▶ _TASK STATEMENT_: Exactly the lines from the one containing "Войти (927, 982)" to the final line below should be output, and no others.

----

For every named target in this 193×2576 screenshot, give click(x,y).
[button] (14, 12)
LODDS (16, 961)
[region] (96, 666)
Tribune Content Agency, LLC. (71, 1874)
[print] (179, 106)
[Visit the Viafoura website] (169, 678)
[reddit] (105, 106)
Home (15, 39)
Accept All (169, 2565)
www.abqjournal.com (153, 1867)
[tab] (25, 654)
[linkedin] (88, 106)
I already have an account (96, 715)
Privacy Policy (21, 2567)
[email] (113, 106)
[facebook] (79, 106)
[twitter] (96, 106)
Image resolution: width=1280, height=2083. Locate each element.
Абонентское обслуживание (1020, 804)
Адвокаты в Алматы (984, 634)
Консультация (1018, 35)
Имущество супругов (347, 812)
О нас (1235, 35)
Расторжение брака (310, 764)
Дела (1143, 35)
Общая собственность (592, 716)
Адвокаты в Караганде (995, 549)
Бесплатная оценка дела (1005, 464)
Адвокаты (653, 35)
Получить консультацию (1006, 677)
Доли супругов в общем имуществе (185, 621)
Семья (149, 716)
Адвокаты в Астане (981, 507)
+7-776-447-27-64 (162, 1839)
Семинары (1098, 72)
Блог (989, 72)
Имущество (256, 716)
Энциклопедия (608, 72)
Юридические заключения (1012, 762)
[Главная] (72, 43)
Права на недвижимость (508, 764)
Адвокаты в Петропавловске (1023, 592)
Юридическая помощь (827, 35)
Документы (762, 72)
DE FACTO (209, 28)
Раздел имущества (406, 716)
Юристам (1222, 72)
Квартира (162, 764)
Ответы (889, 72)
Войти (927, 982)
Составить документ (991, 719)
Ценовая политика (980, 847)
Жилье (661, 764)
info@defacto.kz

----

▶ _RESULT_:
Войти (927, 982)
Составить документ (991, 719)
Ценовая политика (980, 847)
Жилье (661, 764)
info@defacto.kz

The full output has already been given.